Brazilians want extreme police force
The film “BOPE: Tropa de Elite” is rocking Brazil right now. Despite leaking to the internet and (more importantly) to Brazil’s vast network of street DVD dealers weeks before, it hit theaters nationwide this past weekend and is breaking records.
The film’s explosive success and the way it resonates with practically everybody in all corners of Brazilian society make it certain to have a profound influence on the subject it tackles: society’s response to corruption, crime, and drug use.
Since BOPE’s protagonists are elite Rio police who shoot drug dealers, kill for revenge, summarily execute corrupt police and freely use torture–sometimes on children–this is a very scary possibility.

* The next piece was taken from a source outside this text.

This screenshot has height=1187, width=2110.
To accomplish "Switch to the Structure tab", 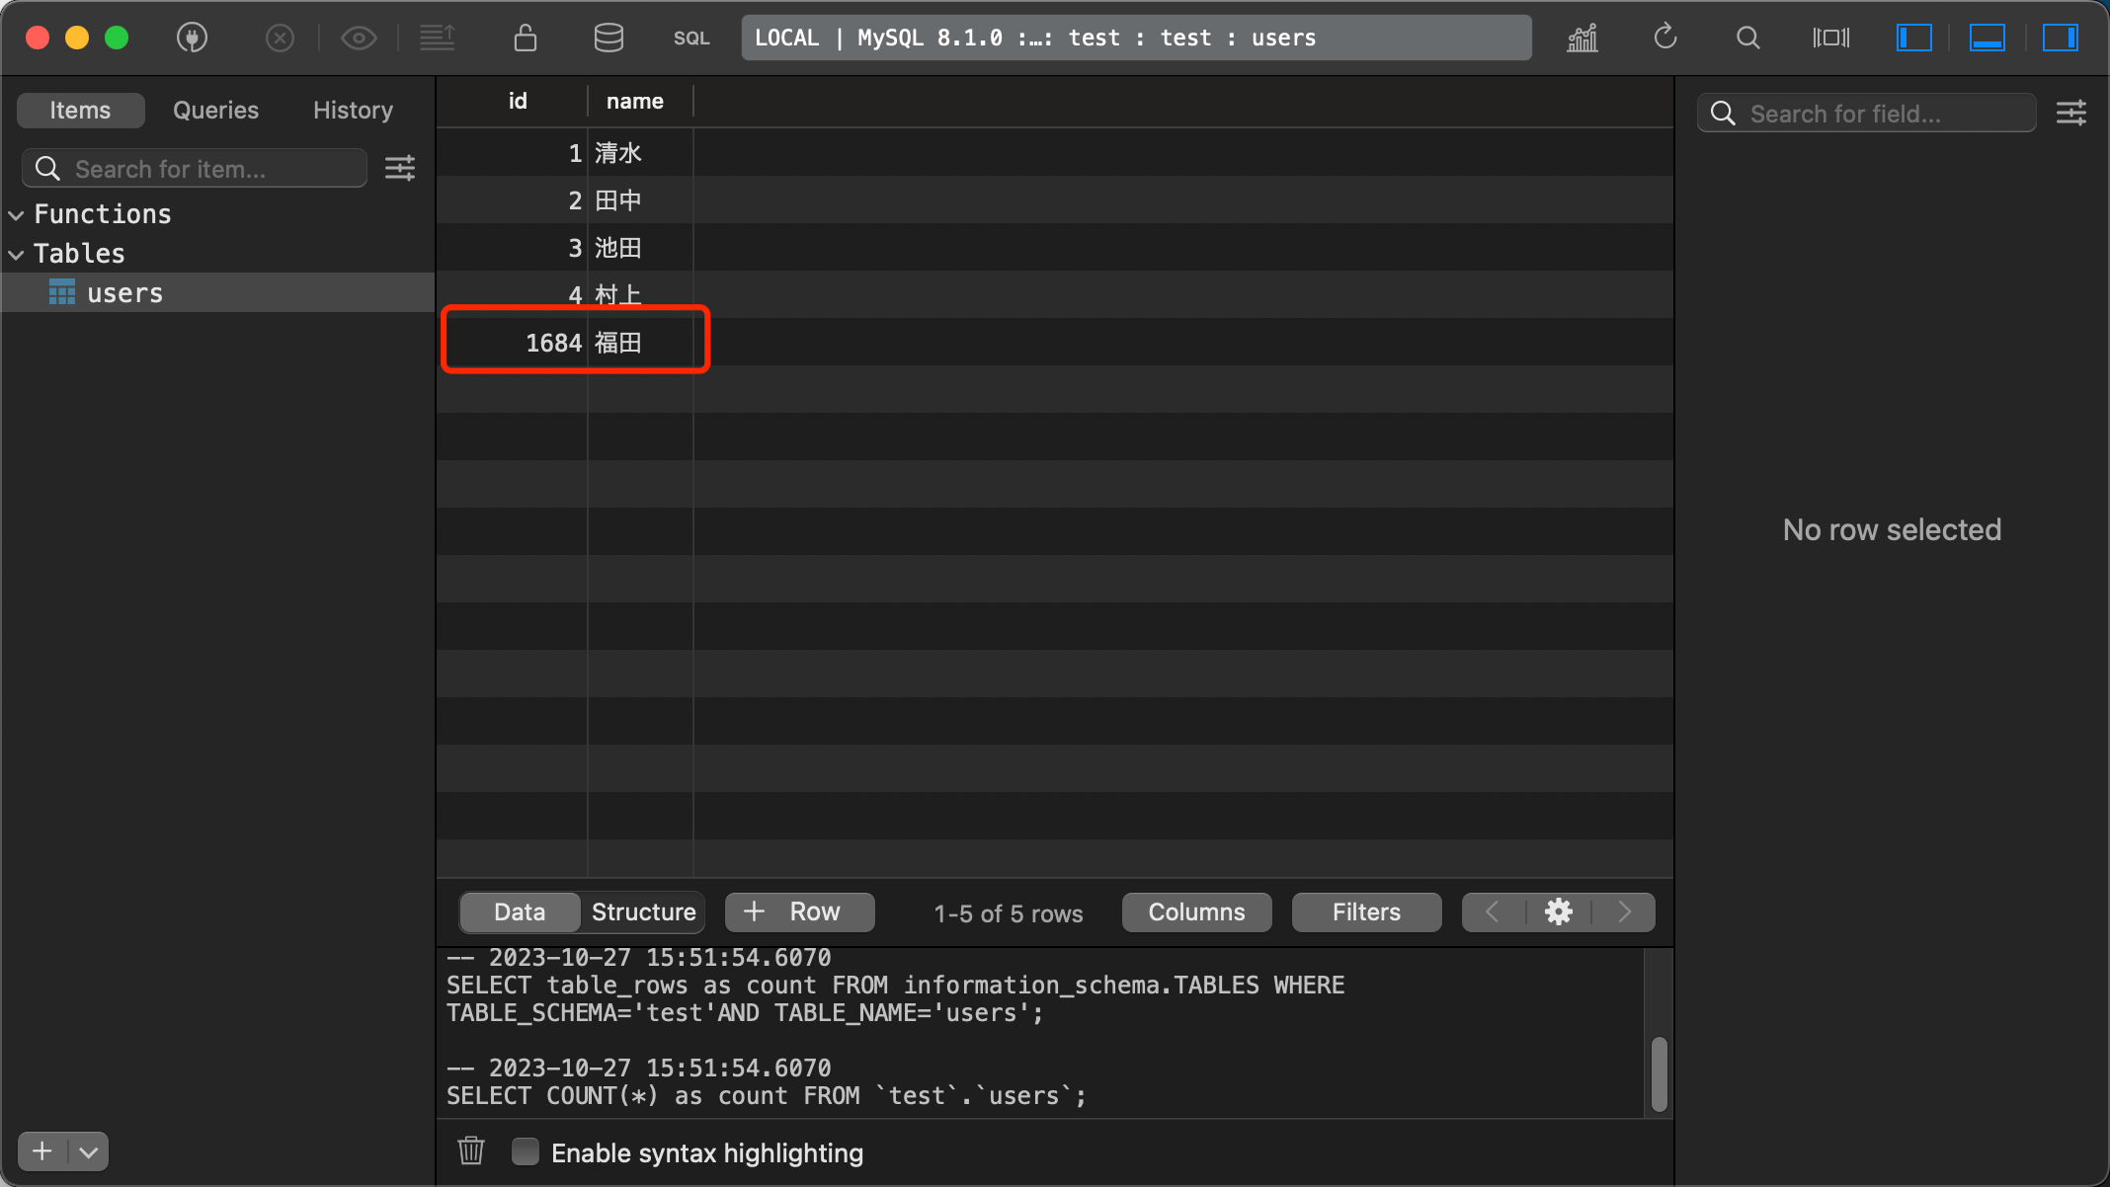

People are always concerned about the more immediate problems: earning a living, avoiding disease and warfare, keeping criminals away.
When crime becomes too vicious, people get rid of it the only way they can — by finding a government more vicious than the criminals. And if dissidence becomes illegal? Well, don’t be a dissident.
Most people are disconnected from politics except as it immediately affects them. As a result, they could care less about abstruse topics like human rights, international politics, and free speech. How does free speech help you earn a living, unless you work in newspapers?
BOPE is just the latest in a series of such events. Interestingly, one occurred first in the USA, where the “war on drugs” allowed police to become paramilitary — something that nation had up until then resisted.